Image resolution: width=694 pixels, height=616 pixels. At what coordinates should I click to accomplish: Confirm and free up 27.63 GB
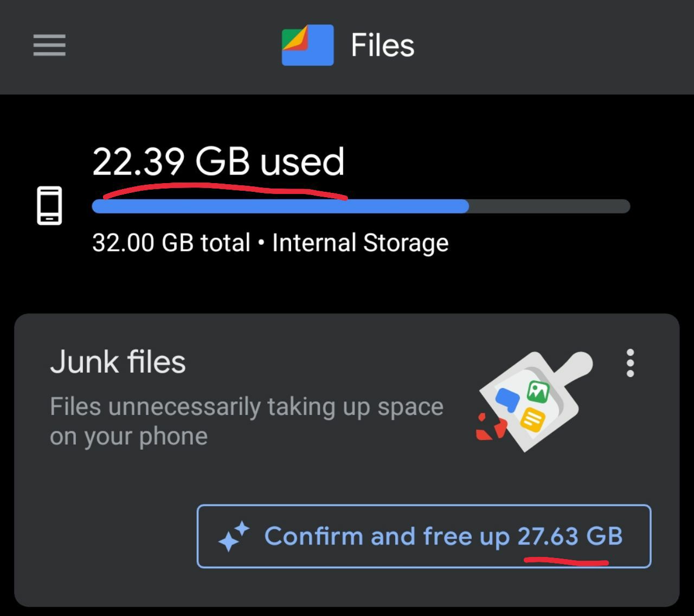pyautogui.click(x=424, y=536)
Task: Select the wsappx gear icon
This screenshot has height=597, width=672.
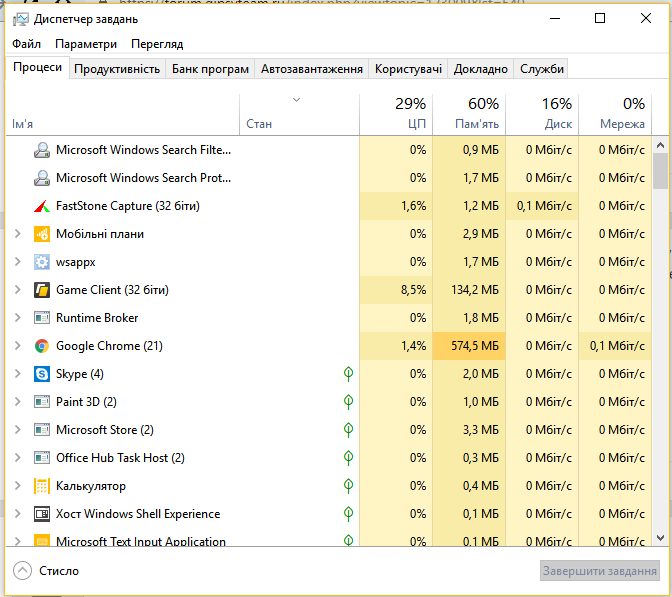Action: [x=42, y=262]
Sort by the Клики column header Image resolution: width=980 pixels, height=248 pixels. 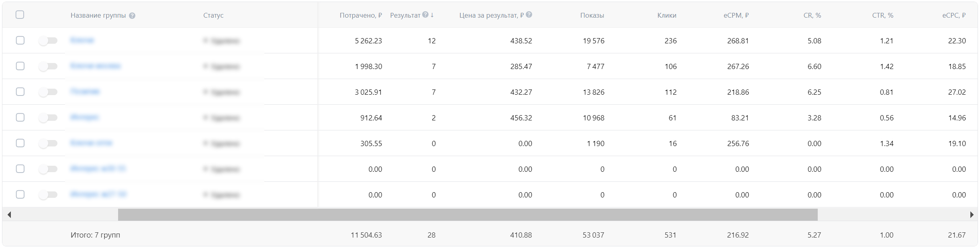pyautogui.click(x=666, y=15)
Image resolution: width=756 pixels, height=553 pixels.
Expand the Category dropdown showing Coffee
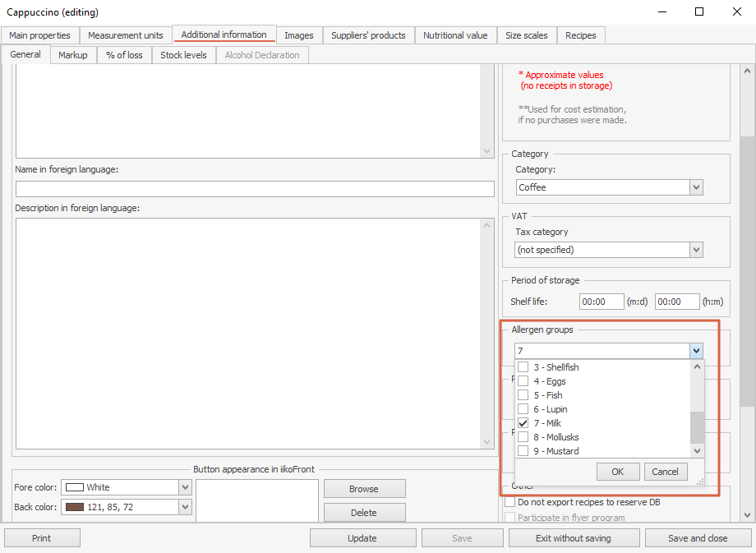pyautogui.click(x=696, y=187)
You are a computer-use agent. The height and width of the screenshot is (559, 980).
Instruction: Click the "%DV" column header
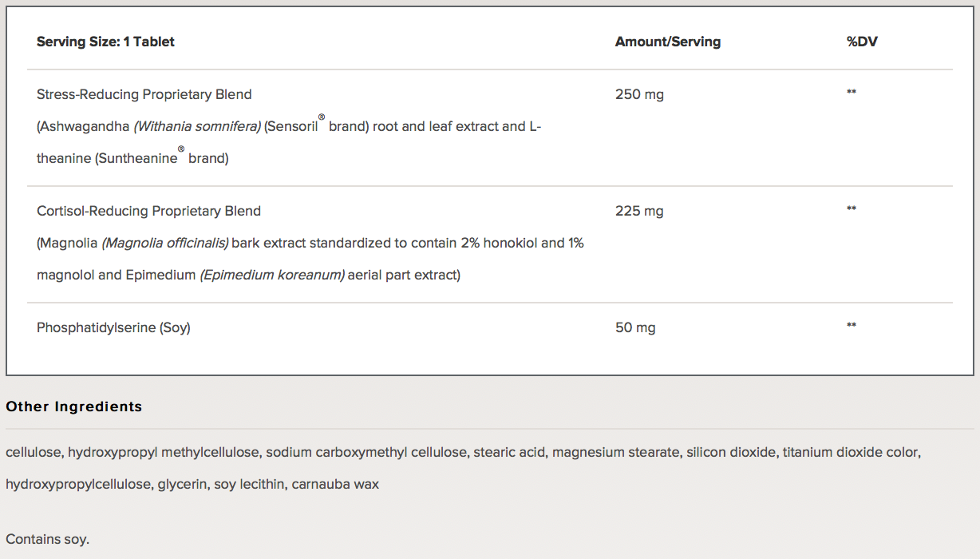[x=862, y=42]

* * * * * * * * *

§ Problem requirements
Your copy should hold exactly and only the lines from the one containing "Expand the Category dropdown showing Coffee" through the end of the material, inclusive, repeated word for word and without pictures.

§ Output for this task
Expand the Category dropdown showing Coffee
pyautogui.click(x=696, y=187)
You are a computer-use agent. The height and width of the screenshot is (559, 980).
Instruction: Click the "%DV" column header
[x=862, y=42]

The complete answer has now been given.